ESJ58 一般講演(ポスタ-発表) P1-129
*青田崇志,金子悠哉,佐久川結喜,相原浩行,志賀陵典,堀良通(茨城大・理)
日本の林床植生において、ササは重要な植生要素となっており、多様性に大きく影響を与えるとともに、物質生産にも大きく寄与している。
阿武隈高地の南端に位置する小川群落保護林において、アズマザサ、ミヤコザサ、スズタケの3種について、定期的に携帯型光合成測定装置(Li-6400)を用いて、それぞれの当年葉の光-光合成速度関係の測定を行った。林冠は主に、ミズナラ、ブナ、アカシデが優占しており、林床には局所的に3種のササが優占している。アズマザサとミヤコザサは伐採跡地と林床、スズタケは林床を調査区として設けた。調査区の地上部バイオマスは、スズタケの林床が690g・m-2と最も大きく、アズマザサは伐採跡地、林床でそれぞれ382、32g・m-2であり、ミヤコザサは91、23 g・m-2であった(2009年9月)。また、開空率は伐採跡地では約45%、林床では約12%(2010年8月)であり、落葉後の林床は50%-60%まで上昇した(2010年12月)。

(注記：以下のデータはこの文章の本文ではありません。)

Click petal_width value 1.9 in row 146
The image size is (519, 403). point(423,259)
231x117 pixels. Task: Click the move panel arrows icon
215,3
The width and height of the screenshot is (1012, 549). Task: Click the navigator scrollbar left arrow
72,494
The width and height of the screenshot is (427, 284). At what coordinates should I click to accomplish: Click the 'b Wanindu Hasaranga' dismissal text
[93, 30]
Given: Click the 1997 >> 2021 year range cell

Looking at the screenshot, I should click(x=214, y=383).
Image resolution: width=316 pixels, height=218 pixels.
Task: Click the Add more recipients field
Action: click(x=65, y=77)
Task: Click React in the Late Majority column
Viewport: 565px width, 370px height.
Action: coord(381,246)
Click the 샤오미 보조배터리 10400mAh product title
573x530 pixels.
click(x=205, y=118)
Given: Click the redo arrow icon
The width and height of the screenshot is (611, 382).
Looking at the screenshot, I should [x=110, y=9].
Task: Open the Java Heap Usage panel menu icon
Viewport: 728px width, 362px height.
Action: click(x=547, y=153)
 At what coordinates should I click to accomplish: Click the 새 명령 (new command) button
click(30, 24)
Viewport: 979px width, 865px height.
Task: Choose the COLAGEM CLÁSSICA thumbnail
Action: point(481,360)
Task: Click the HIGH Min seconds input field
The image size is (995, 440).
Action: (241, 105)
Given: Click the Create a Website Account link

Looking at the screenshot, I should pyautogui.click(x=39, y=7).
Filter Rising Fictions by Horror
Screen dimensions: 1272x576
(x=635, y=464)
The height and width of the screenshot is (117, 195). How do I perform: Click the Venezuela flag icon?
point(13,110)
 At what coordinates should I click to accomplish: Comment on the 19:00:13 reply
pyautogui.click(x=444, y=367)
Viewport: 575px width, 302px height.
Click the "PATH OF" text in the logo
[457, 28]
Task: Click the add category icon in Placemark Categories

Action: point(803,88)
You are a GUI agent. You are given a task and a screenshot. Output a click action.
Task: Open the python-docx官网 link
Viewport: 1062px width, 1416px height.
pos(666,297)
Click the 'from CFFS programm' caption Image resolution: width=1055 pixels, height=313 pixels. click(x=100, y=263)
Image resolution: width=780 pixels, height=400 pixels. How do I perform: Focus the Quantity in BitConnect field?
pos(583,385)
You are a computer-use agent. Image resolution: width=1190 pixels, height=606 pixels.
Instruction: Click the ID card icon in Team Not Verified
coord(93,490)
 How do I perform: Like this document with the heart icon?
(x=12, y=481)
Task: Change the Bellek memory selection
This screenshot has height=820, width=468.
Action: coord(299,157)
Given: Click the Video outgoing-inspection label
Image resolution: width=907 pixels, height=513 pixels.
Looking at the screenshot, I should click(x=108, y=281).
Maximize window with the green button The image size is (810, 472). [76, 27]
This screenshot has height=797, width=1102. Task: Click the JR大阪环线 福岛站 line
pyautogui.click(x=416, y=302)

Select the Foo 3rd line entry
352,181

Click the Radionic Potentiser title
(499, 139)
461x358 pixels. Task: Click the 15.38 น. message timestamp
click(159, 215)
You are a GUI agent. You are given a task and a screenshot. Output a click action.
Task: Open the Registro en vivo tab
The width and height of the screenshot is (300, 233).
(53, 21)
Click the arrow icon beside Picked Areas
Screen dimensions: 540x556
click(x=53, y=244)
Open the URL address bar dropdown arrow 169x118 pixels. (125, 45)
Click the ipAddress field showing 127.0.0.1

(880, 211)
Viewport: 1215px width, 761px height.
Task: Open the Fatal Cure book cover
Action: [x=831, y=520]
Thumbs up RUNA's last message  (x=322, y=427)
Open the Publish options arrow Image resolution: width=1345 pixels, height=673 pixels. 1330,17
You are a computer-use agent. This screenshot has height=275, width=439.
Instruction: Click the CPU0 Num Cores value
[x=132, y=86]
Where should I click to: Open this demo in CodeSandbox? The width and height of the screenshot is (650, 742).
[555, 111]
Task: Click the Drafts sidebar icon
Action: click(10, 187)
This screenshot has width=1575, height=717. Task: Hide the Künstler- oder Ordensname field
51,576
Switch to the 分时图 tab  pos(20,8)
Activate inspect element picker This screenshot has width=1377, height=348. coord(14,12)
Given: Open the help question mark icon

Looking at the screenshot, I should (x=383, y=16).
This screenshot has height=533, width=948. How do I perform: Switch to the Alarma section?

最大光合成速度(PPFD:2000μmol・m-2・s-1、CO2濃度:380μmol・mol-1)は、伐採跡地においてはアズマザサ(13.8μmolCO2・m-2・s-1)がミヤコザサ(10.7μmolCO2・m-2・s-1)より大きな値を示し(2009年8月)、林床においてはスズタケ(7.2μmolCO2・m-2・s-1、2009年8月)がアズマザサ、ミヤコザサ(それぞれ6.5、7.0μmolCO2・m-2・s-1、2009年9月)より大きな値を示した。また季節的な変化では、伐採跡地においては両種とも夏季(2009年8月、2010年7月)に、林床においては開空率が大きくなる冬季(2010年12月)に最大光合成速度を示した。